Leads or interesting openers to a story is not just for the very beginning. It can also be used during transitions in your story or smaller scenes.


5 minutes

By now, students have developed some awesome stories that are so eexciting and interesting and different from one another. They are writing about magical animals, and finding cures of potions, and even going to distant worlds.

In this lesson I am going to teach them that sometimes, when we are right in the mize of writing, we pause ourselves and think about our leads. Leads is the part of your story that gets the reader excited and interested in what is comin next. Sometimes we get help from the pros.


25 minutes

I show the students how I use a book to discover new ways to revise a lead I had previously written.  You can choose almost any good chapter book but it is fun to use one that the kids have read or heard of. Of course, always preview it first before you just pick it up off the shelves as an example.

I notice that it starts right off with dialogue and a little action.  It also starts really close to the main event and kind of gives you a hint about what might be important later.

So then I tried that in my lead:

Joey woke up to his mom yelling at him from downstairs.  His morning usually started off this way. I know, I know, brush my teeth. Hmm, what should I wear to celebrate my best friends birthday?, Joey thought.  I know, I’ll wear the Moove Over shirt we got last week at the fair. Joey jumped out of bed, excited because today was his best friends birthday and he was going to bring cupcakes to school (he knew he would get an extra one because they were best friends). Normally, he was stay in bed for another hour, if he could, but today he had to meet his friend at his house to walk with him to school.

I reiterate how I read the beginning of the book and tried to notice what stood out to me and then tried to understand what the writer did. 

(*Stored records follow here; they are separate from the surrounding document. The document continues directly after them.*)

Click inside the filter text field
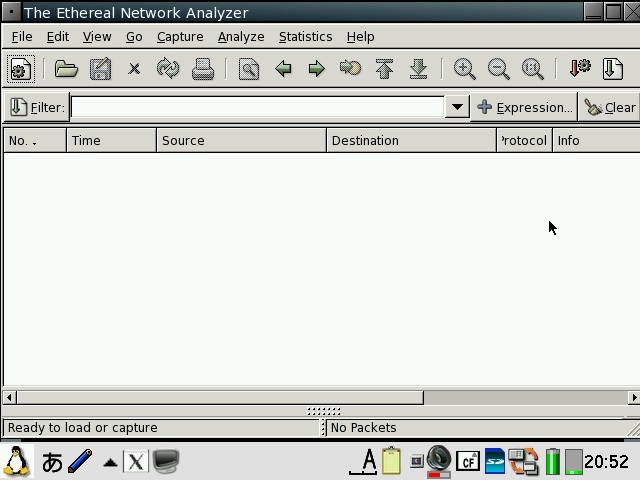Image resolution: width=640 pixels, height=480 pixels. click(x=257, y=107)
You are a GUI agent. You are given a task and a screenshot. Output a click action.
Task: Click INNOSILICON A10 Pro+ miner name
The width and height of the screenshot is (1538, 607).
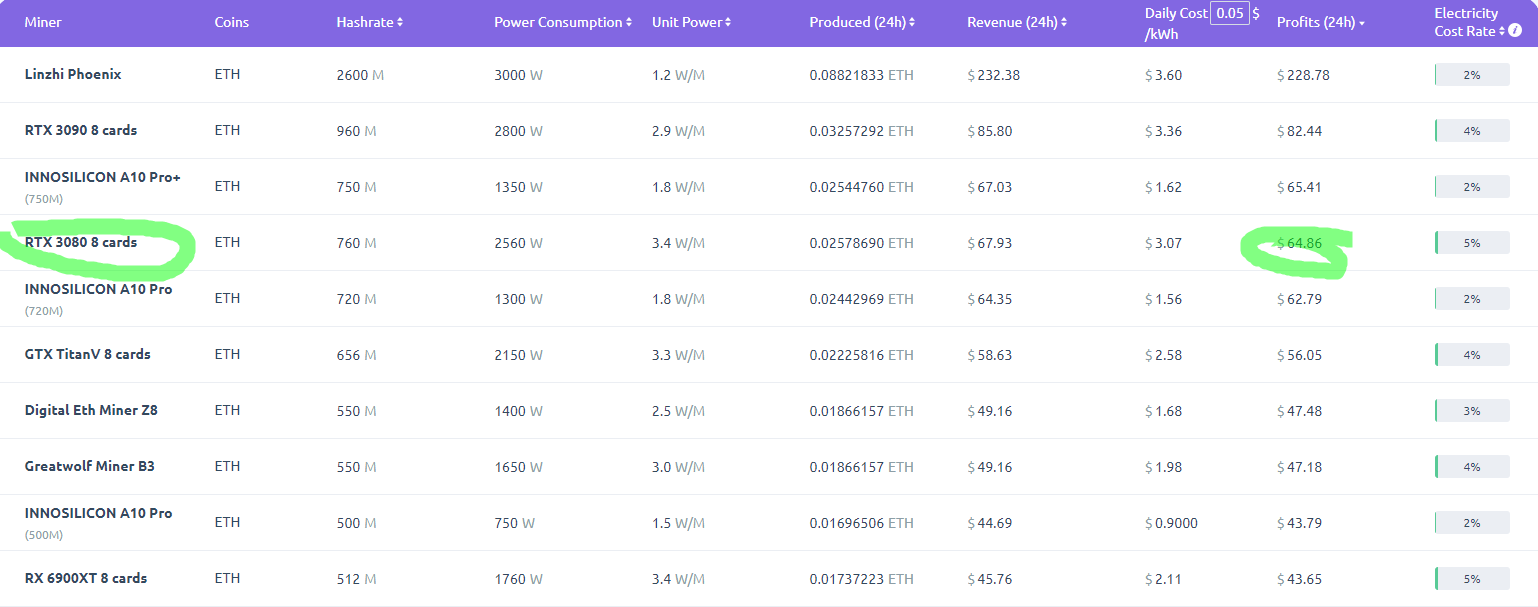[102, 178]
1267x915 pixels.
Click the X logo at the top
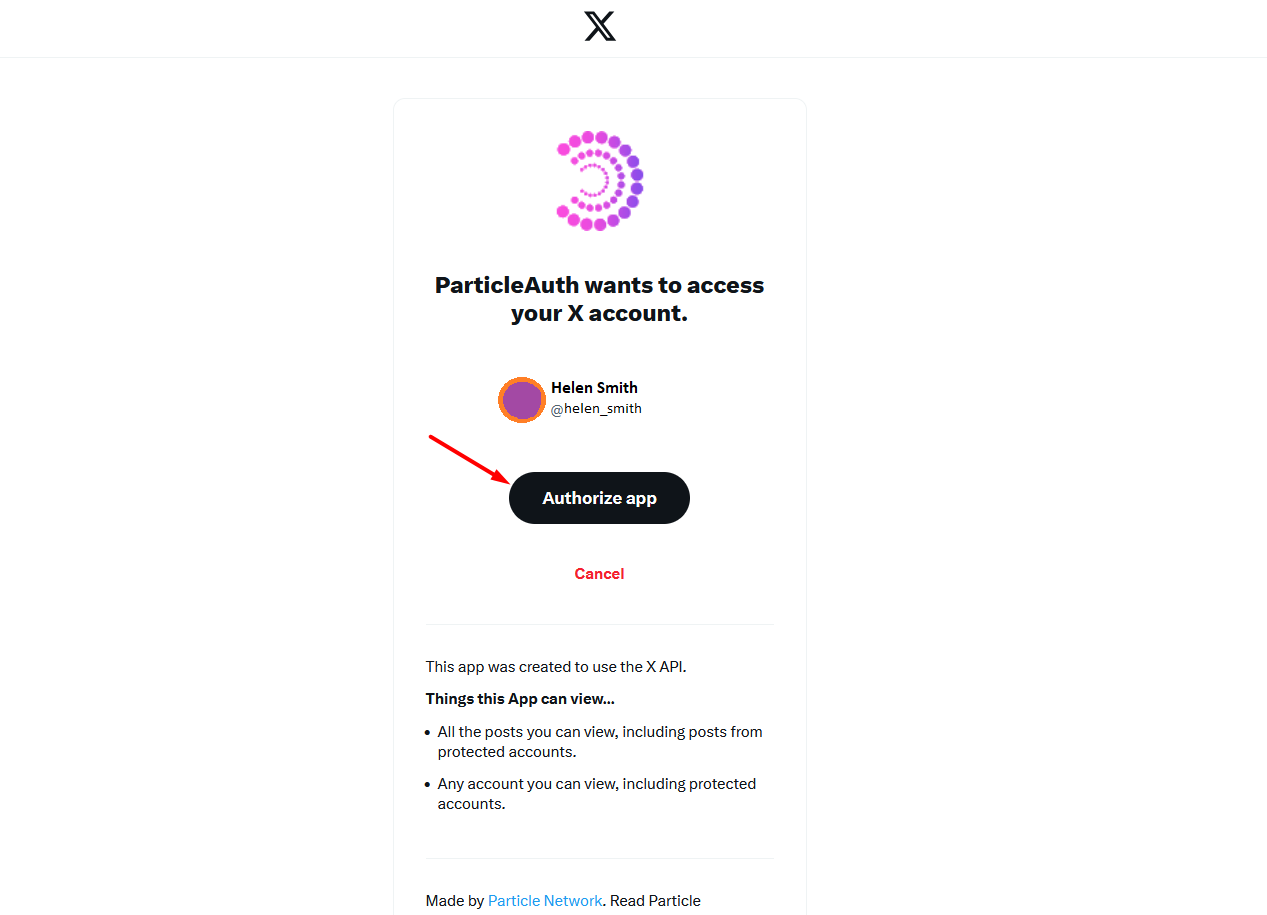tap(600, 27)
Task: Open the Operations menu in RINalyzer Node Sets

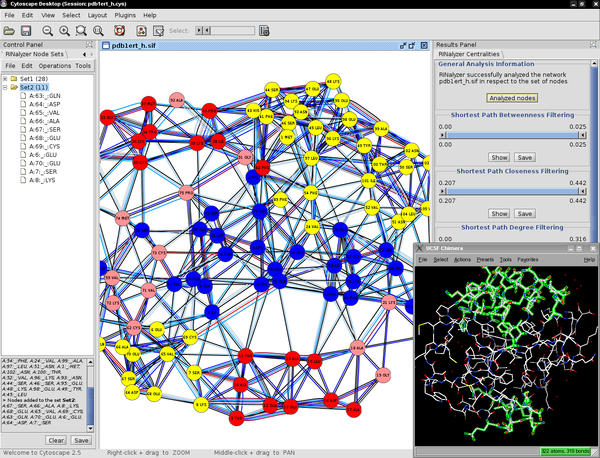Action: pyautogui.click(x=54, y=66)
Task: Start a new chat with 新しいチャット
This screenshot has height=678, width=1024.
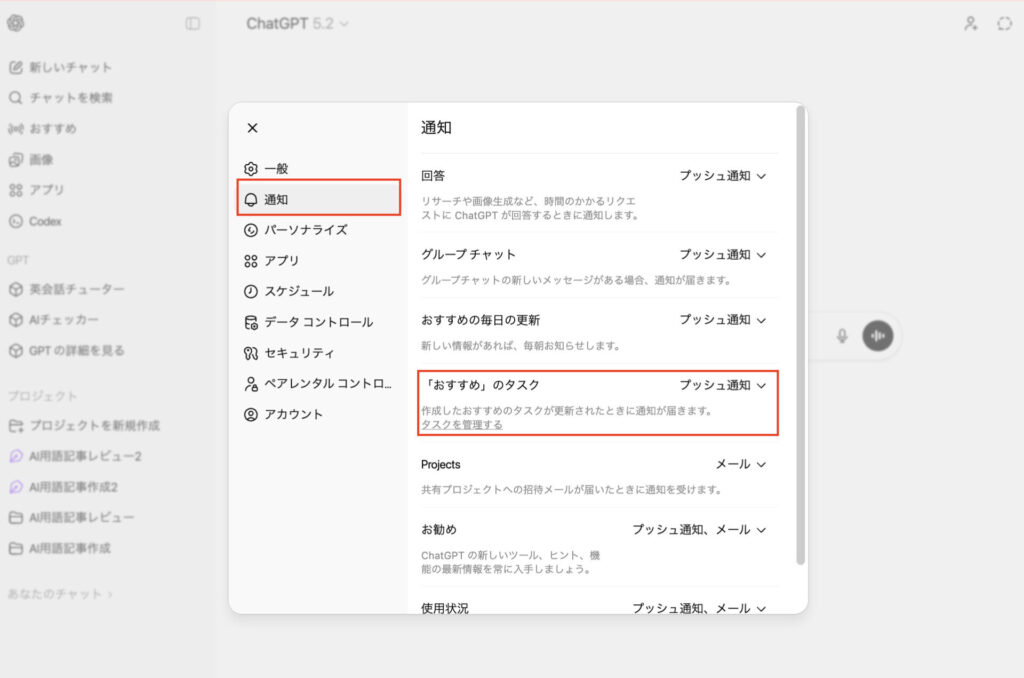Action: coord(70,67)
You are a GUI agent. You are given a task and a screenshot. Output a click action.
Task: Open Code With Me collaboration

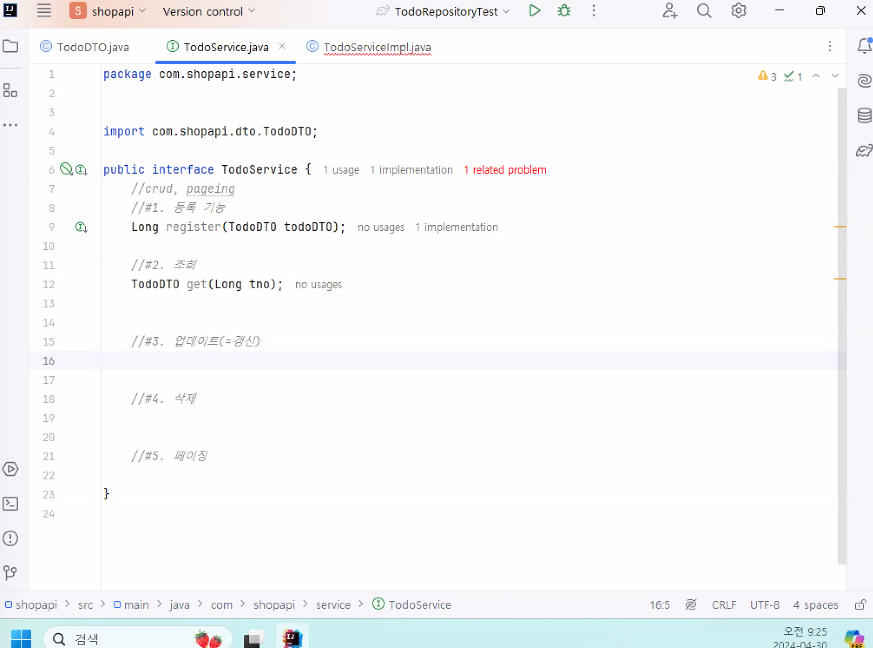tap(670, 11)
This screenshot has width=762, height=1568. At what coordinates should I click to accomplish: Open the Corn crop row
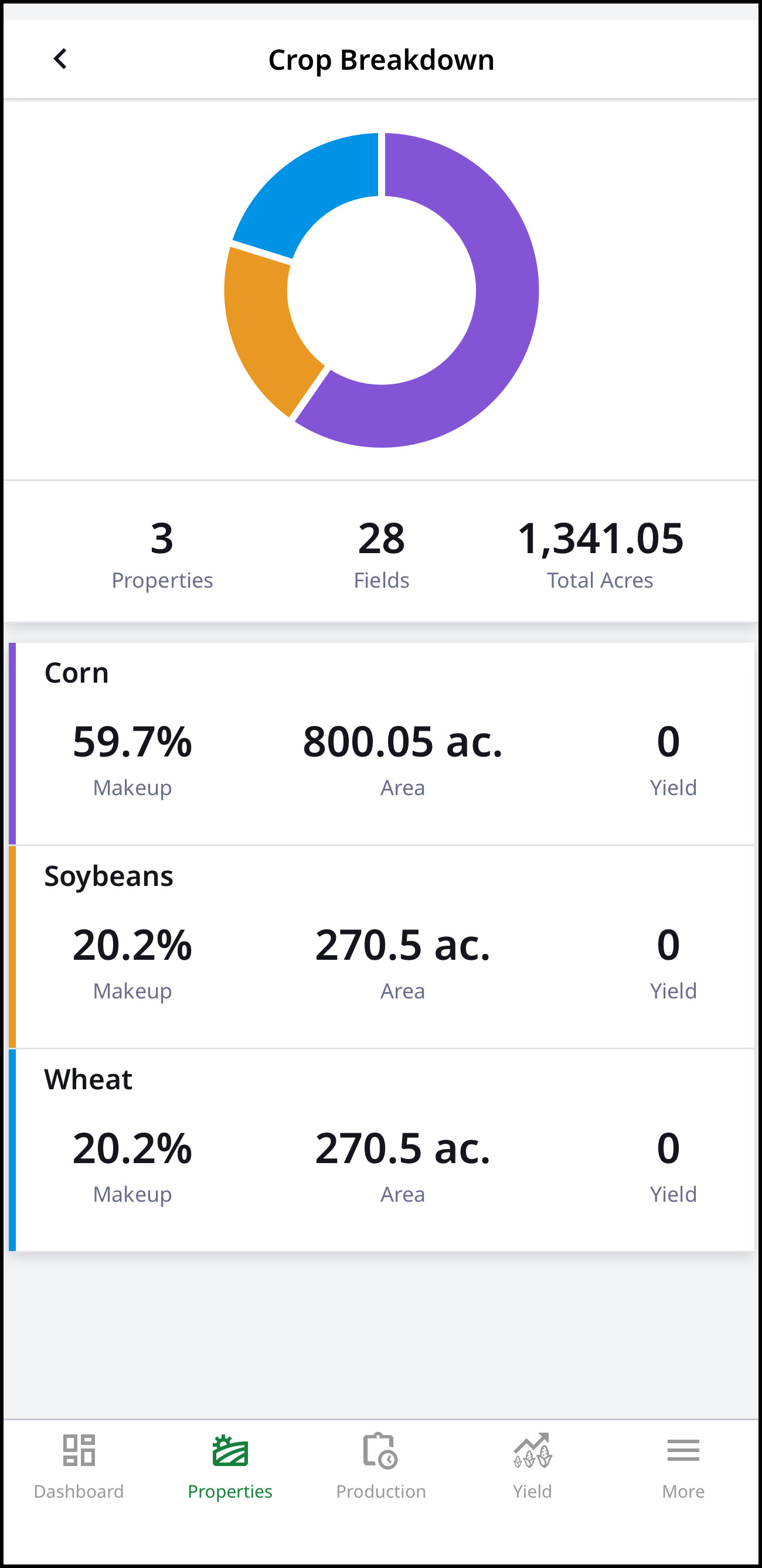click(382, 743)
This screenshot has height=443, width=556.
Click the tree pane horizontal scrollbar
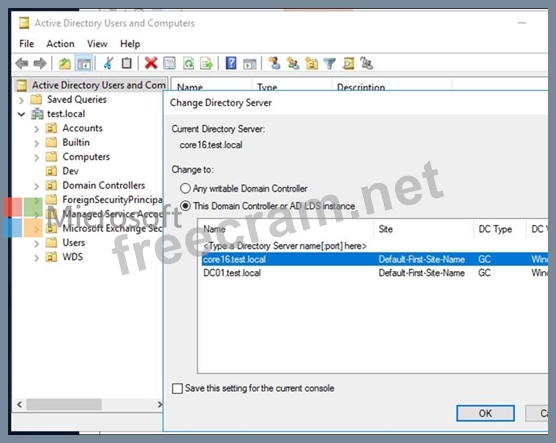tap(88, 404)
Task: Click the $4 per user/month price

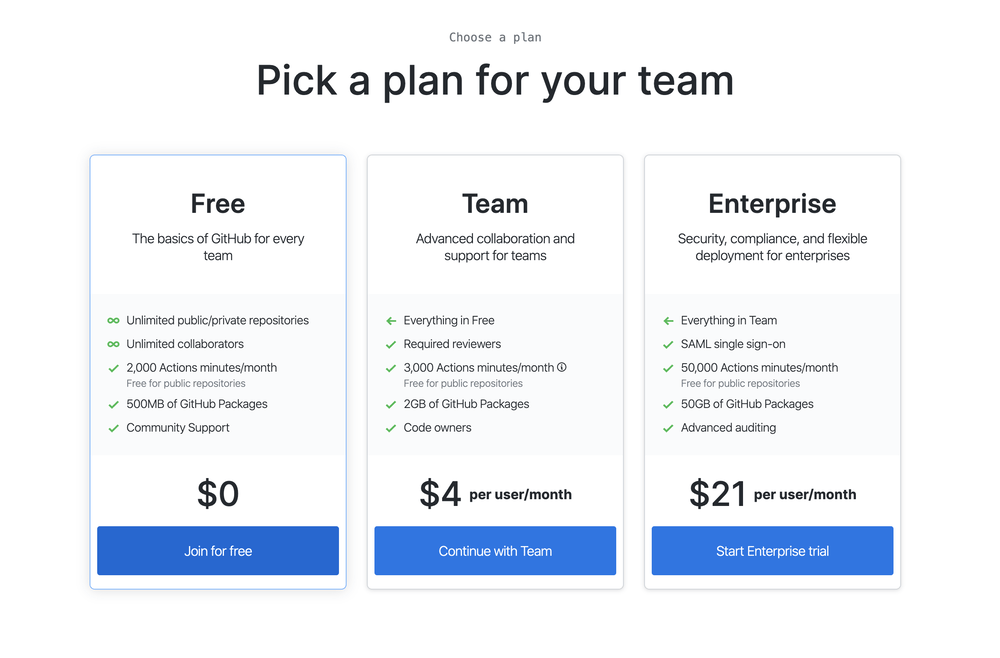Action: [x=495, y=494]
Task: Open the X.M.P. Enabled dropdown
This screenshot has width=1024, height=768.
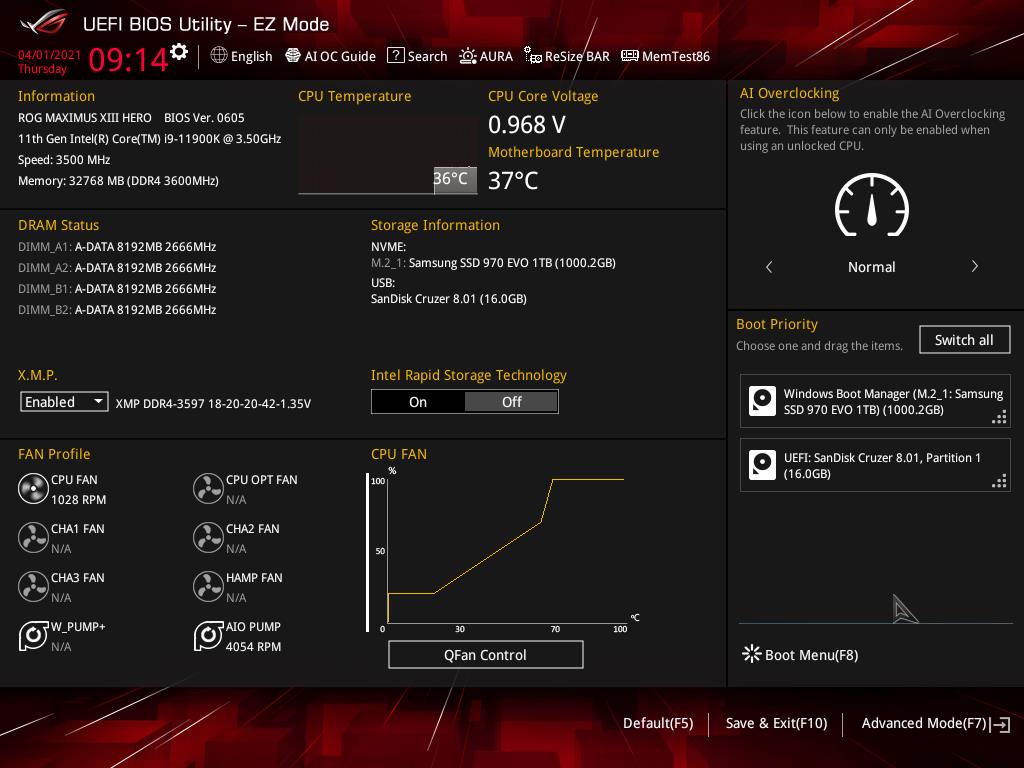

I remind them that as they are developing their writing skills, they can look to other authors that they like reading and try to notice what they are doing and then try out that same strategy. 

Students try to write leads that include dialogue, action, and setting.


5 minutes

To close this lesson, students share with their peers. They share their favorite lead and receive feedback about its effectiveness. However, if the writer is not sure of which to use, they may share more than one lead with the hopes of finding the most effective one. 

I will also find two or three different type of leads to showcase as examples for students who are still coming up with different leads.